People v. Perrin
Before: Stone
[EDITORS' NOTE: THIS PAGE CONTAINS HEADNOTES. HEADNOTES ARE NOT AN OFFICIAL PRODUCT OF THE COURT, THEREFORE THEY ARE NOT DISPLAYED.] *Page 840
Defendants, Donald and Michael Perrin, brothers, each appeals from a judgment entered upon a jury verdict finding him guilty of violation of Penal Code section 459, burglary second degree.
Defendants used a crowbar to pry open an outer locked door at the Iran Restaurant in Fresno at approximately 3 a.m. *Page 841 August 16, 1964. After entering, they pried open three inner locked doors to reach the bar area, where they forced a cash register and removed approximately $400. They proceeded to a storeroom-office and pried open a steel cabinet, taking approximately $1,200. They tried unsuccessfully to open a floor safe.
The Perrin brothers learned from Michael's wife, Susan, a waitress at the Iran Restaurant for two months prior to the burglary, that large sums of money were left on the premises in a locked liquor cabinet in the storeroom-office.

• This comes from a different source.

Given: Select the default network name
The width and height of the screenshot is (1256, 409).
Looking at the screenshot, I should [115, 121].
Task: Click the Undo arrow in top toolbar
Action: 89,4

Susan continued to work at the restaurant for approximately three weeks after the burglary was committed.
On September 19, 1964, Donald, Michael and Susan went to Phoenix, Arizona, and that night and on the 20th committed a number of burglaries. All three were taken into custody and booked at the Phoenix police station the following day. An officer by the name of Brady, who interrogated Donald and Michael, testified that at the outset he told each defendant he did not have to talk if he did not want to, that he had the right to have an attorney, and that anything he said could be used against him. Defendants made no request for an attorney, and talked willingly and freely.

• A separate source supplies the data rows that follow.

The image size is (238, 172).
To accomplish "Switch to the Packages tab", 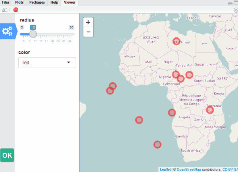I will (37, 2).
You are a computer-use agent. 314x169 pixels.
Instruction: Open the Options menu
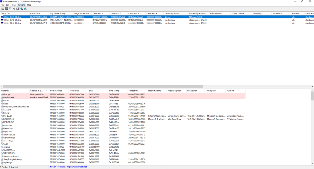coord(21,5)
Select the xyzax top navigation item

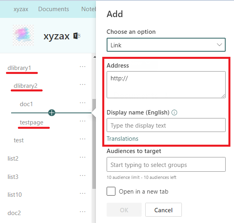click(x=21, y=9)
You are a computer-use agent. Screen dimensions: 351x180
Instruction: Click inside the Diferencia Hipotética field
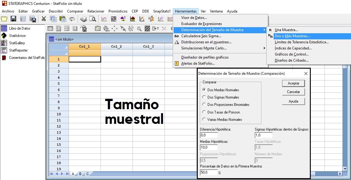pos(209,135)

Michael, interviewed first, talked about only the Phoenix burglaries, but Donald, who was next interviewed alone, voluntarily told Brady that he and Michael obtained $1,500 in the Iran Restaurant burglary in Fresno. Brady advised a police officer in Fresno, by telephone, that Donald Perrin had admitted a $1,500 burglary at the Iran Restaurant, and asked if such a burglary occurred. The Fresno officer confirmed the burglary, and requested a teletype report of the confessions. Armed with the information obtained from Fresno, Brady interviewed Michael and Donald together, and on this occasion Michael, as well as Donald, freely discussed the Iran burglary; both orally confessed and Michael also made a written confession. Brady testified that Michael signed the confession, but Michael, although admitting the handwriting in the body of the confession was his, denied that the signature, "Michael H. Perrin," at the end was his. He also disavowed his signature which appears in two other places in the body of the document, and his initials which appear in four places.